Distressed volume picks up a little; energy better as oil jumps; food stores firmer after slide

By Paul Deckelman

New York, Aug. 31 – Traders saw a little more activity in the bonds of distressed or underperforming companies on Thursday, in line with a somewhat busier feel in the overall high-yield junk bond market – even ahead of the upcoming Labor Day holiday break in the United States.

Besides being busier, things had a firmer feel to them.

Trader said that strengthening crude oil prices helped to push up energy names such as California Resources Corp., MEG Energy Corp. and drilling contractor Ensco plc.

However, EP Energy Corp. and Atwood Oceanics were seen ending on the downside.

Elsewhere, traders noticed a firmer trend in the recently hard-pressed supermarkets sector, including credits like Fresh Market Inc., Ingles Markets Inc. and BI-LO Holdings Inc.

And traders saw upside activity across Hertz Corp.’s capital structure.

Volume seen busier

With the week winding down on Thursday ahead of the upcoming Labor Day holiday break in the United States, volume in distressed issues seemed a little busier Thursday than it had been on Wednesday, in line with a pickup of activity in the overall junk bond market.

A trader saw total high-yield volume ending up around $2.2 billion, which he called “not so horrendous” – it was certainly more active than Wednesday’s roughly $1.5 billion total.

However, he acknowledged that “a normal day would see $3 billion to $4 billion” of turnover.

Energy names improve

Among specific areas, a trader said that “the oil stuff was better today,” aided by a sharp rise in crude oil prices. October-delivery West Texas Intermediate crude jumped by $1.27 per barrel in Thursday trading on the New York Mercantile Exchange, settling at $47.23.

He saw California Resources’ sector benchmark 8% notes due 2022 better by ¾ point at 55¼ bid.

A second trader located those bonds 1 point higher on the day at 55¾ bid.

More than $13 million of the Los Angeles-based oil and natural gas exploration and production company’s paper changed hands.

Also in that sector, Calgary, Alta.-based shale oil prodder MEG Energy’s 7% notes due 2024 moved up by ½ point to 79¾ bid.

British offshore oil drilling contractor Ensco’s 4½% notes due 2024 were seen up nearly 1½ points on the day at 73¾ bid.

However, a trader noted that not all of the energy names were finishing on the upside.

He saw Houston-based driller Atwood Oceanics – which is in the process of being acquired by Ensco – lower on the day, its 6½% notes due 2020 down 5/8 point at 97 7/8 bid.

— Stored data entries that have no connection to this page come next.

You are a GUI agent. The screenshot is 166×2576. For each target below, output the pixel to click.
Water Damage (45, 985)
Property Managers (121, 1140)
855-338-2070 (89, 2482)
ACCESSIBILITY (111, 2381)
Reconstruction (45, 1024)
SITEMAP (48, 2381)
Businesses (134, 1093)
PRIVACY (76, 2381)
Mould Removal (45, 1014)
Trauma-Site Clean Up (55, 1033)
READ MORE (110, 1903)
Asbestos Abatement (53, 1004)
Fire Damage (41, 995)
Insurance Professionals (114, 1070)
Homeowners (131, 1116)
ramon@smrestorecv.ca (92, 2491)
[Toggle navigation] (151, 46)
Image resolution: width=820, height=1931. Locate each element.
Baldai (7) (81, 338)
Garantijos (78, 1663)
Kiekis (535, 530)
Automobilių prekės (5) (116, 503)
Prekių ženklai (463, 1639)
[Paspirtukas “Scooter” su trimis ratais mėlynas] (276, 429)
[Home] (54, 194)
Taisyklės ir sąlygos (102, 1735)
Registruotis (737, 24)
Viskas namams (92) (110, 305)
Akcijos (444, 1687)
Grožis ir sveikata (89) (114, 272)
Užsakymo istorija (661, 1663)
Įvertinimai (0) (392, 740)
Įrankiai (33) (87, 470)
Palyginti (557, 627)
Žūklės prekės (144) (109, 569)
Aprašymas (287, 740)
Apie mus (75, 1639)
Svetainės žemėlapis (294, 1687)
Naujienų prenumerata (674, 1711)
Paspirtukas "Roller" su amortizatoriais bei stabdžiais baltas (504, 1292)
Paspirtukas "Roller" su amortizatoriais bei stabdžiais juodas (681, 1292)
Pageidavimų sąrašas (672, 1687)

And he saw Houston-based EP Energy’s 8% notes due 2025 down 1¼ points at 66 bid.

Supermarkets seen better

In the supermarket sector – recently reeling as retailing giant Amazon.com completed its acquisition of upscale grocer Whole Foods Markets and proceeded to slash prices on many items by as much as 43% – traders saw some improvement, finally.

A trader said the sector was “pretty quiet” – but he saw Fresh Market’s 9¾% notes due 2023 “trading a little” and moving up to by ¼ point to 76 bid, its first gain in a number of sessions.

A trader saw Ingles Markets’ 5¾% notes due 2023 up ¼ point at 98½ but said that the issue “probably was just lifted by the overall [firm] market rather than a company or industry specific development.

BI-LO Holdings’ 9¼% notes due 2019 were up more than a deuce on the day at 88¾ bid.

Hertz hangs in there

A trader said that “Hertz was definitely doing better across the board” on Thursday, rebounding after struggling recently after a negative analyst’s report on the Estero, Fla.-based car-rental giant.

He saw Hertz’ s 7 5/8% senior secured second-lien notes due 2022 moving up to a 92 to 93 bid context from prior levels around 91 to 92.

A second trader quoted the Hertz 5½% notes due 2024 at 86 bid, calling them up more than 2 points on the session

Yet another trader called the latter bonds up 1½ points on the day at 86 bid.